1H NMR spectroscopy of plasma and liver lipids
The NMR spectra were obtained by dissolving the dried lipid fractions in deuterated chloroform (Sigma-Aldrich, St Louis, MO) containing tetramethylsilane (TMS) as an internal standard (Beckonert et al., 2007). The final volume of the sample was made up to 750 µl with deuterated chloroform in a 5 mm NMR tube (Wilmad Lab glass, NJ). 1H NMR spectra were obtained using a 750 or 800 MHz Varian NMR (VNMR) spectrophotometer (Varian Inc., CA). The one dimensional spectra were recorded using a single pulse sequence with 256 scans. Spectra were manually phased and the proton signals were referenced to TMS set at δ = 0.00 ppm. The chemical shifts of clearly identifiable peaks were assigned to various metabolite/lipid groups by comparing the published data on lipids (Awl et al., 1989; Chapman and Morrison, 1966; Hatzakis et al., 2008; Jie and Cheng 1995; Knothe, 2007; Oostendorp et al., 2006; Pollesello et al,, 1993; Sze and Jardetzky, 1990; Tugnoli et al., 2003; Wei et al., 2008; Wilson et al., 1996;).
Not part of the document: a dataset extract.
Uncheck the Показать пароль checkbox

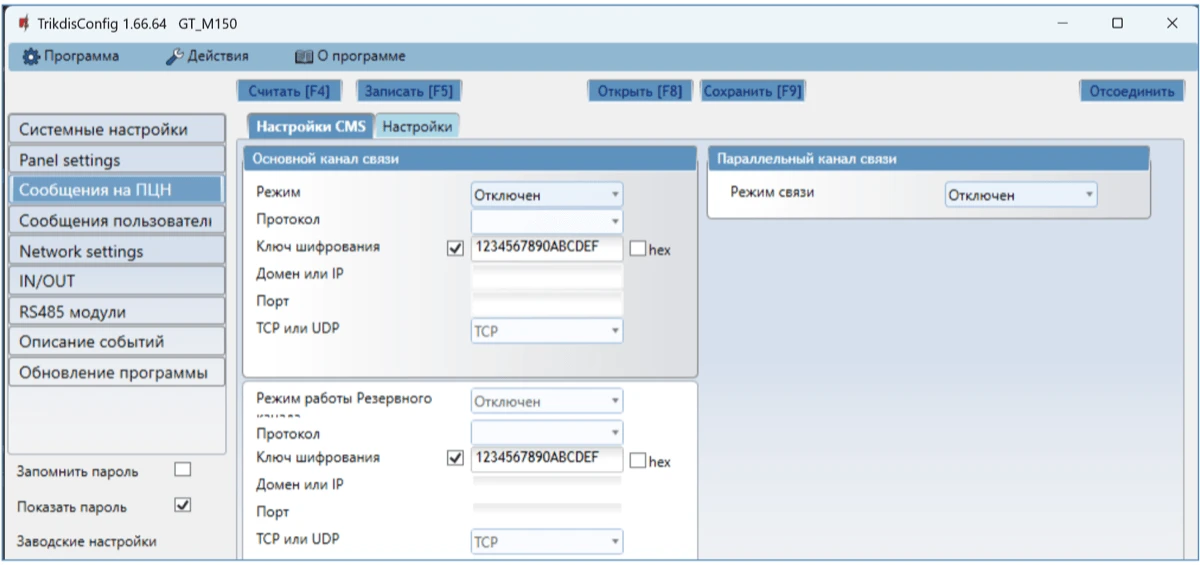(182, 506)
31P NMR spectroscopy of liver lipids
For 31P NMR analysis, the dried samples were dissolved in 0.75 ml deuterated chloroform-methanol (2:1, v/v) containing triethyl phosphate (TEP) as an internal standard. All experiments were carried out on a 600 MHz Varian Inova NMR spectrophotometer (Varian Inc., CA) set at 242.69 MHz using a single pulse with proton decoupling. The samples were placed in a 5 mm NMR tube and the spectra were acquired using 5500 scans per sample at 25 °C. Spectra were manually phased and the phosphorus signals were referenced to TEP set at δ = 0.00 ppm. Identification of different phospholipids was achieved by comparing with phospholipid standards and published data, and also by spiking the samples with authentic phospholipids (Hatzakis, et al., 2008; Meneses and Glonek, 1988; Solivera et al., 2009).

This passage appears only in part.